I believe that people can’t give you what they don’t have. It’s not like Ma and Daddy were running off being better parents to some other kids and coming back to be malicious to us; they just didn’t have more to give us, and I knew that. It’s not that they were selfishly withholding resources from us and using it for themselves. If I hadn’t had a hot meal all day, Mom hadn’t had one in two days. If I needed a new winter coat, Dad had duct tape holding his sneakers together because they had holes in them. People can’t give you what they don’t have.
Q: Are there any habits that you retain today because of your childhood experiences?

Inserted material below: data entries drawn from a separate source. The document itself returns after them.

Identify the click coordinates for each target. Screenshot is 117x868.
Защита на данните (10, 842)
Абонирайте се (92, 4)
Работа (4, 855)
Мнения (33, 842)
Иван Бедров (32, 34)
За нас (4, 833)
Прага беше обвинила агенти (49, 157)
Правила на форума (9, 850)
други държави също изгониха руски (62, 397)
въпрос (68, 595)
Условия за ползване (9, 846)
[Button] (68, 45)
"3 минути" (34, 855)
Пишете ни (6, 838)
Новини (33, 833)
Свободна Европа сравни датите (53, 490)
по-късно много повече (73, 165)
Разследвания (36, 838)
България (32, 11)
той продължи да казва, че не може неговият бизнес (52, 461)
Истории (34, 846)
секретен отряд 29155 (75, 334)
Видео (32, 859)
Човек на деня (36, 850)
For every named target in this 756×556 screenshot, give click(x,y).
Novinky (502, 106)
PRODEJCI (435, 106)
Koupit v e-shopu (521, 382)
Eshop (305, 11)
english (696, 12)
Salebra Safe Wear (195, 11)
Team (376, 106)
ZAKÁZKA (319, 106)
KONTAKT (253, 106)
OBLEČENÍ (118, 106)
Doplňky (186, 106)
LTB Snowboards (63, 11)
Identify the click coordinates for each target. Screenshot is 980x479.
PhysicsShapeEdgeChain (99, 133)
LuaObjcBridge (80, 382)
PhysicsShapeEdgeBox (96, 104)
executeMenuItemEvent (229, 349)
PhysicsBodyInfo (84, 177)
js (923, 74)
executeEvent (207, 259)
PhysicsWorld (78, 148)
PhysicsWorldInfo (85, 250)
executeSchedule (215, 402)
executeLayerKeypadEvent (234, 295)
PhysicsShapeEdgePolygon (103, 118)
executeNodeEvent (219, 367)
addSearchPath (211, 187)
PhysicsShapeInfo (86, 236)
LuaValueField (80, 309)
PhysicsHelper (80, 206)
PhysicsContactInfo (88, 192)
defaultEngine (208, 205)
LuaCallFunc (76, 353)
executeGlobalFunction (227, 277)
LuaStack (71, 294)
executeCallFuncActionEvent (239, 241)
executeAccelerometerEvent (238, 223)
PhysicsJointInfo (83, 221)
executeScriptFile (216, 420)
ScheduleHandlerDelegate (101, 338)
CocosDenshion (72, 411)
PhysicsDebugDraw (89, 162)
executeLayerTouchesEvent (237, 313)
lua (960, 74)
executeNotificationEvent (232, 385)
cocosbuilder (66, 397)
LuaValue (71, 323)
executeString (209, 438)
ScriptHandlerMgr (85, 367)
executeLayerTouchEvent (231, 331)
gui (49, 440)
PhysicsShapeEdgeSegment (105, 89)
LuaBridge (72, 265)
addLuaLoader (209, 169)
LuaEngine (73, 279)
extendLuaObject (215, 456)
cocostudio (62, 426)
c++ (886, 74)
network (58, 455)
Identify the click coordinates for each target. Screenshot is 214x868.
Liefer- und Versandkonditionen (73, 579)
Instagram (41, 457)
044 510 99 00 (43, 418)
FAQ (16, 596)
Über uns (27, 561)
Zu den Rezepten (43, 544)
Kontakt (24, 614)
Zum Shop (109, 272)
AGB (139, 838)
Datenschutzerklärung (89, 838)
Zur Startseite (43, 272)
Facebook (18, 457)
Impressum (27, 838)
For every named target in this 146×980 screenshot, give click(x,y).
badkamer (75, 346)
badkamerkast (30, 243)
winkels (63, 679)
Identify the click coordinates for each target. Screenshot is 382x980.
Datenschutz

LM: I love to eat! It may be from my childhood, I’m not sure, but I am never happier than when I’m sitting around a dinner table with the people I love, sharing food and connecting. I remember, when I was homeless, I used to promise myself that one day I would be able to walk into a diner and order anything I wanted off the menu, and that would mean that I’d made it, that I was finally doing okay. Today I can do that, and I take comfort in knowing that I won’t have to go hungry again.
Q: What message do you hope readers will take from BREAKING NIGHT?
LM: I want BREAKING NIGHT to push readers to rethink whatever limits they’ve placed on their lives, and I want it to inspire them to surpass those limits --- to step into what is possible for them. Inside of that, I also want this book to help strengthen the relationship people have with their community. My life is evidence that a person never gets where they are going alone. We all need a little help along the way.
Forgiveness is also a huge piece of what I hope to convey in BREAKING NIGHT. I want readers to rethink our human tendency to place blame and hold grudges that close off possibility in relationships based on anger and resentment. My hope is that readers will be inspired to try on someone else’s shoes --- whether it’s a homeless person, a family member they are angry at, or someone else they find tough to understand --- and through the book they will be able to relate to the situation with a deeper compassion for the other person’s humanity, for their struggle and their unique soul.
Q: You speak all over the world, to audiences ranging from school children to heads of state. What about your story seems to resonate? Are there any common reactions?
LM: I started out speaking to small groups of high school students in New York City. When my story received national media attention, I was invited to speak at a few very large conventions. More than 10,000 people attended one of them. These were business people, CEOs of large corporations, even Gorbachev was there. I was terrified, but it went well. The audience was in tears and so was I, and afterwards dozens of people came up to me to ask me to speak to their organizations. I had no way of knowing at the time that speaking would become such an important part of my life. For 10 years now, I’ve traveled the world delivering speeches and workshops that inspire people to lead their best lives.
I believe my message and the tools that I teach resonate with such a diverse group of audiences because we all know what it’s like to face adversity in our lives, and we all know what it’s like to have an instinct that tells us life can be so much more fulfilling than we’ve allowed it to become. We also sense how creative we are as human beings and how much we have to contribute. The work I do taps into these questions and instincts that everyone has, and it inspires them to declare what it is they truly want in their lives. Then they’re able to access the tools that support them in making those results happen.
After people hear me speak they tend to want to express their dreams to me, and they seem earnest and invigorated to pursue them. Often, they tell me that they want to forgive their parents, or they tell me about a non-profit they want to create, or sometimes that they want to go back to school. They tell me my message is a wake-up call.
Q: You’re driving around the country on a bus to promote this book --- why?
LM: September is Hunger Action Month, so my book tour became a bus tour with a mission. I work with an organization called Blessings in a Backpack that supplies children with backpacks of food to take home on Fridays so they have something to eat during the weekend when the school cafeteria is closed. If I’d had access to a program like Blessings in a Backpack when I was an undernourished child in New York City, I may not have gone to bed hungry all those nights. Thankfully, with this organization’s continued commitment, thousands of children across America won’t have to. I want Americans to know that it costs only $80 to feed a child for a year. Blessings currently serves 38,000 children each school year. My goal is to use my story to motivate people to donate money at www.blessingsinabackpack.org so that we can increase that number to 50,000 children by December.